For landscape painter Jo Rance, it is one of the small moments that brings the most joy.
“At this time of year, I’ll wander out into the garden and water the plants as the sun is going down,” she says. “It feels good to know I’m saying goodnight to the day, but also that the plants are having a well-earned drink.”
Her work is rooted in the British countryside and its changing seasons. She is drawn to the rhythm of the landscape: what appears, disappears and returns again, often while we are busy looking elsewhere.
“The countryside is still my one true love,” she says. “My practice has developed in terms of scale and subject matter, but my core reason for painting has definitely stayed the same.”
For Jo, much of the pleasure comes from being outdoors. She often takes her sketchbook with her, finding inspiration not simply in the view, but in the experience of being there.
“I love painting outside,” she says. “There’s always endless bounty when you’re outdoors, and being in the weather and the elements only adds to the experience of what you’re making.”
“I love tree bark and blossom, blades of grass moving in the wind, and collections of plants and trees that I can turn into a patchwork of colour and pattern,” she says.
It is perhaps this eye for the in-between that gives Jo’s work its warmth. Her paintings do not feel like grand statements about the landscape. They feel more like an invitation to slow down and look again.
On her walks lately, there has been plenty to notice. The hedgerows are full and spilling over, familiar paths are becoming more adventurous, and the cygnets on her local river are growing up quickly.
“It’s a hazy but abundant time of year outside,” she says. “There’s almost always something wonderful to see.”
This is a useful way of thinking about high summer, particularly when the garden is looking more enthusiastic than orderly. The tomato plants will have ideas of their own. The grass will need cutting just as soon as you have cut it. Somewhere beneath the tangle, though, there will be something ripening, flowering or quietly getting on with it.

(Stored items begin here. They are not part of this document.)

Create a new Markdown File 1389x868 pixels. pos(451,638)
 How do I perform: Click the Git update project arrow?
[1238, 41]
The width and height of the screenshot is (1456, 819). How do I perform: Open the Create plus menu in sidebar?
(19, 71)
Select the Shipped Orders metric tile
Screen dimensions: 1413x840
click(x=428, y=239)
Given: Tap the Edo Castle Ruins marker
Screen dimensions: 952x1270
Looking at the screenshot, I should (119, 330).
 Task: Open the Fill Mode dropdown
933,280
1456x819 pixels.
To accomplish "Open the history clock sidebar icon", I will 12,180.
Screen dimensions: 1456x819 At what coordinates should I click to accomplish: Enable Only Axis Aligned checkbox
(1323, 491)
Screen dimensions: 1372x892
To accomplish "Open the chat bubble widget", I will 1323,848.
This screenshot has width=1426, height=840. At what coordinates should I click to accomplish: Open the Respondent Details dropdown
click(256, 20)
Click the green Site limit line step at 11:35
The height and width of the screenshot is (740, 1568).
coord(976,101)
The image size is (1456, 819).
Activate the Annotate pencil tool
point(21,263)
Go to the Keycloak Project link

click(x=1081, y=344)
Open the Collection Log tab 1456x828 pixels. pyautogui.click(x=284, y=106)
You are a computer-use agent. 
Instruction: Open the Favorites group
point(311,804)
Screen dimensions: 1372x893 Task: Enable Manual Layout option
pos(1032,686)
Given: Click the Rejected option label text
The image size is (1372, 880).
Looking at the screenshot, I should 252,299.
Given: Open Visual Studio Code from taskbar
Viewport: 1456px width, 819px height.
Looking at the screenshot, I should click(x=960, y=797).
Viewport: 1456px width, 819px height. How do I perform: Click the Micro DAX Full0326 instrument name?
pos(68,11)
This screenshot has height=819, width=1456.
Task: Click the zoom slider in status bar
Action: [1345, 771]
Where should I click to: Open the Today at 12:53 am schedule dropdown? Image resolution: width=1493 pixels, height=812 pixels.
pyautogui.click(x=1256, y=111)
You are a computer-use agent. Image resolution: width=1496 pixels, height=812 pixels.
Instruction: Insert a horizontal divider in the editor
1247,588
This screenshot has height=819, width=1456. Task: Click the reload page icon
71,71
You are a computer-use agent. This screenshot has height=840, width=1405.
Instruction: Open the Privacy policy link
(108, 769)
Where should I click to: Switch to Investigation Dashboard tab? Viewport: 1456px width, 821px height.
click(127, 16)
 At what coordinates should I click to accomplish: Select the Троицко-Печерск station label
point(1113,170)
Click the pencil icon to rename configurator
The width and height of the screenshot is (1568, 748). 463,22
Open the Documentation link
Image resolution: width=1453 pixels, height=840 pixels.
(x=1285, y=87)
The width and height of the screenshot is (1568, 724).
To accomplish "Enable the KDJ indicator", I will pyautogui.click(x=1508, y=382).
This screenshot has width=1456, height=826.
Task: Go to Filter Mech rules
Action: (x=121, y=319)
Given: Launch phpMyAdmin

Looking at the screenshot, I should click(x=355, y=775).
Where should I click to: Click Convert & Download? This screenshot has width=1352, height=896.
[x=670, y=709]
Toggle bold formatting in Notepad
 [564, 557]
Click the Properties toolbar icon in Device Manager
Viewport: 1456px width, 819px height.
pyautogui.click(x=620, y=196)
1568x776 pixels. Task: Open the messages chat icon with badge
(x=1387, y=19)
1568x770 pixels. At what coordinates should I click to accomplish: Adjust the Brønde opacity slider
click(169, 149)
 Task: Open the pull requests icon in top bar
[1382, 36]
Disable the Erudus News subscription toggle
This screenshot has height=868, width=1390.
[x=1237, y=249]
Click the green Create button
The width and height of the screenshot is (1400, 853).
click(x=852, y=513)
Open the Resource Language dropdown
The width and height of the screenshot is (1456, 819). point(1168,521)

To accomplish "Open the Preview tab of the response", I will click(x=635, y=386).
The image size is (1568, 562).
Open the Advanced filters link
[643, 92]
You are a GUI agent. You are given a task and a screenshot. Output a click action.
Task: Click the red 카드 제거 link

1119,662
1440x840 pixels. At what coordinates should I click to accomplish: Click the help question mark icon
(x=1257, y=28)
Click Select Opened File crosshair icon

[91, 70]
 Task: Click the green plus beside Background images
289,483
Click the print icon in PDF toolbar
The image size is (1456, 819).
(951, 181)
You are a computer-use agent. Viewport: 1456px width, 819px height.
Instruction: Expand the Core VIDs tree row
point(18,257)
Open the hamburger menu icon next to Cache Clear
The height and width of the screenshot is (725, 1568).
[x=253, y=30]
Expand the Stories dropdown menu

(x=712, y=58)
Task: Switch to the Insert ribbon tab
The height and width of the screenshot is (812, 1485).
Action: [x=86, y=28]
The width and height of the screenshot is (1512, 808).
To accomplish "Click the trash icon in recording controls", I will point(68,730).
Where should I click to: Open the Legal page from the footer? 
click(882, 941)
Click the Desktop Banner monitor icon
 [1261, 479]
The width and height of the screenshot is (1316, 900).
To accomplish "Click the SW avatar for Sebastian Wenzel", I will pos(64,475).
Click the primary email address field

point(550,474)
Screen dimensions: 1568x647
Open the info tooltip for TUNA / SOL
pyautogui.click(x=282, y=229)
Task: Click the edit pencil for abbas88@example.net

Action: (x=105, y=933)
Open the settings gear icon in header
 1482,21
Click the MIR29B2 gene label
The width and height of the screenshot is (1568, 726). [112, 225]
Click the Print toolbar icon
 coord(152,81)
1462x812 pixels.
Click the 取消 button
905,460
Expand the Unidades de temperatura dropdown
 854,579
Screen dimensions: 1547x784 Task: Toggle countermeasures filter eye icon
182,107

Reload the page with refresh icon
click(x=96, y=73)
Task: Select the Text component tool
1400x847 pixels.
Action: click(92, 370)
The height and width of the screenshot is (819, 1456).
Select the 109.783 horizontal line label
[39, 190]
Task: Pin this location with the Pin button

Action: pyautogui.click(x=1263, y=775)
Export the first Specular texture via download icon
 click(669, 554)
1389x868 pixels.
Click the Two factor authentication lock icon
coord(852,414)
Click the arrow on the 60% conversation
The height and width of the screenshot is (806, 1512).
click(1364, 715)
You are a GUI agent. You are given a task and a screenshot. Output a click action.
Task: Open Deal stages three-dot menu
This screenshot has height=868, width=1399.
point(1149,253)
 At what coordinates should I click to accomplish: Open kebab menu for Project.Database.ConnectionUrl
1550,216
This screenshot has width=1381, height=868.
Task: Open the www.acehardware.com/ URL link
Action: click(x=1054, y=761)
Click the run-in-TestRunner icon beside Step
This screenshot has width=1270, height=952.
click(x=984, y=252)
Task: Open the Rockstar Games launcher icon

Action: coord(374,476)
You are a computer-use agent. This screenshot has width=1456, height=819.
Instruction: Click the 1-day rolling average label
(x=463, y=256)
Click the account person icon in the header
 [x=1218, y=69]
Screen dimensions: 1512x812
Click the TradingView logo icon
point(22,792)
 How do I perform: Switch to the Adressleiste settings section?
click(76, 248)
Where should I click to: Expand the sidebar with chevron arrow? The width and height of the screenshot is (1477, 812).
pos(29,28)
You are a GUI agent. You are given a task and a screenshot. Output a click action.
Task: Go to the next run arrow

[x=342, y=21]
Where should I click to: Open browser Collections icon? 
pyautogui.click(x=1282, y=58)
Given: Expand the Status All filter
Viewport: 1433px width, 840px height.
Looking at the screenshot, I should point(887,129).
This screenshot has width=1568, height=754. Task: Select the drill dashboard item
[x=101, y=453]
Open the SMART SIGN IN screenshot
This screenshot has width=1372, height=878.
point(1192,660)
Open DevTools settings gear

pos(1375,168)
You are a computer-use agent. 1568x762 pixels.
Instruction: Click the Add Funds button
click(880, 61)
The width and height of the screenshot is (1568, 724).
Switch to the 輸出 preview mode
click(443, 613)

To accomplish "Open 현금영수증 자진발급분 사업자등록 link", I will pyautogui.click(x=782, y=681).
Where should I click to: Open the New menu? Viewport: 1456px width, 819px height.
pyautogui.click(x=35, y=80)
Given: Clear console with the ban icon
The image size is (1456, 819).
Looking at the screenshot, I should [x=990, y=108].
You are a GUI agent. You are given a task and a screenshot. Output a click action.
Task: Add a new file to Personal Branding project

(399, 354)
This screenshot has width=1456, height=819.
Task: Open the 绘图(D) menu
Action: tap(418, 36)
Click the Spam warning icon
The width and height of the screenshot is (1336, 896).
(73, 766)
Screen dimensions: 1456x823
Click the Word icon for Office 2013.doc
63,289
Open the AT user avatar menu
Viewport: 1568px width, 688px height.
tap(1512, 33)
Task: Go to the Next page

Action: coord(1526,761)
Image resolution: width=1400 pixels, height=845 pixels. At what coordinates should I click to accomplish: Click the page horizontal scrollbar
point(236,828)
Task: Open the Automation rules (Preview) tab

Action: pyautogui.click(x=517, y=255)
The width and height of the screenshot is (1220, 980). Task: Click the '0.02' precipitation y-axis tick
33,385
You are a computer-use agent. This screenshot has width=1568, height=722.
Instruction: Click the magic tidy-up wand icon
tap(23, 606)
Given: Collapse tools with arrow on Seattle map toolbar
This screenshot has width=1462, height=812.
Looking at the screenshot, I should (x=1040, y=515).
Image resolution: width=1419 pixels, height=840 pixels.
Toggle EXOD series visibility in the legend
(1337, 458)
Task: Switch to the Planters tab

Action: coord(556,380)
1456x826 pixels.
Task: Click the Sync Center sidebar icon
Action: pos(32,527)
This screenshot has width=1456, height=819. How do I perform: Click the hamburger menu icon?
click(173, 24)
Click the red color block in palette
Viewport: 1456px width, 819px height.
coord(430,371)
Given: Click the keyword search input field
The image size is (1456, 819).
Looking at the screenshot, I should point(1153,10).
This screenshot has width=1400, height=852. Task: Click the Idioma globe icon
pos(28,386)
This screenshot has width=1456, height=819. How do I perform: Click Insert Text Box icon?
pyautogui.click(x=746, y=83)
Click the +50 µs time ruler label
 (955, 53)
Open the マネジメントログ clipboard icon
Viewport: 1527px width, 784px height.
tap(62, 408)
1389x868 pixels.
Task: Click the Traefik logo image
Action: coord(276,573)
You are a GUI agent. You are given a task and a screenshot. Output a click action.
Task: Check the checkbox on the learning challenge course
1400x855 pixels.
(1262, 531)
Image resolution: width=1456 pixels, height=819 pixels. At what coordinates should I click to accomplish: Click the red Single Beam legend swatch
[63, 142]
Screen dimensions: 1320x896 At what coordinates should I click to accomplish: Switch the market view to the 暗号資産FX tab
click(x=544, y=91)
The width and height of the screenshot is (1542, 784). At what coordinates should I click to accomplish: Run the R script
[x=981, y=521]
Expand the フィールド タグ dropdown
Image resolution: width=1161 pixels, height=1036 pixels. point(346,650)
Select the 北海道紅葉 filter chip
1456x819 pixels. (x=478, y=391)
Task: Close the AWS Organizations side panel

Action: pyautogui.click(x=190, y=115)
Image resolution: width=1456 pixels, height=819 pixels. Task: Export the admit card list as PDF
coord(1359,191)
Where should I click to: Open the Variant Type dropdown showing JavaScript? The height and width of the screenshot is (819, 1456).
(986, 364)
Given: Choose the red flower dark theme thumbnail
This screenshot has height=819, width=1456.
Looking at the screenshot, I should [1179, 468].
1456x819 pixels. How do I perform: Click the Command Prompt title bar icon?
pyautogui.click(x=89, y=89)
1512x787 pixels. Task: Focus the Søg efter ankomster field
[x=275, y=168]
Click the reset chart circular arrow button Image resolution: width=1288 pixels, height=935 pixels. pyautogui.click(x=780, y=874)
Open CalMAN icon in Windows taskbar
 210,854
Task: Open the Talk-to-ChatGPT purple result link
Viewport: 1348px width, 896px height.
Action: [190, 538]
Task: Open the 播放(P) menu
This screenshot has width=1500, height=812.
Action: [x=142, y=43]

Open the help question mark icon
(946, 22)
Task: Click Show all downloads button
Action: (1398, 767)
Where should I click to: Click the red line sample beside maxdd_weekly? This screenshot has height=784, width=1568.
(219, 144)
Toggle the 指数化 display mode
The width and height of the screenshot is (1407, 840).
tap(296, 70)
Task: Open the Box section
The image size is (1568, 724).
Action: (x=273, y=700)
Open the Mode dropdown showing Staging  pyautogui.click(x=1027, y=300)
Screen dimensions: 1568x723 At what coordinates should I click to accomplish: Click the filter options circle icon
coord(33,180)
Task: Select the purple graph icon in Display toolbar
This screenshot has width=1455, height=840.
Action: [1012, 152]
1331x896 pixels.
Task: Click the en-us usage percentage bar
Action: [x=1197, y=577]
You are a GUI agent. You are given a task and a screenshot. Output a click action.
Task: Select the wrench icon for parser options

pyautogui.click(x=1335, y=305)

Although Jo finds inspiration throughout the year, spring is the season she returns to most often.
There are bulbs planted months earlier finally having their moment, blossom appearing where there was bare branch, and that familiar feeling that the year is beginning again. It never gets old.
For now, though, we are happy to be in the fullness of summer: watering the pots, taking the longer route home, and noticing what is growing around us. Jo hopes her work might offer a small version of that feeling.
“I always hope my drawings and paintings can spark a little joy,” she says. “The feelings they provoke are sometimes loud, sometimes quiet, sometimes unexpected, but almost always light.”
Whether it finds its way onto a kitchen shelf, a pinboard or into a handwritten note to someone else, we hope it brings a small moment of pleasure with it.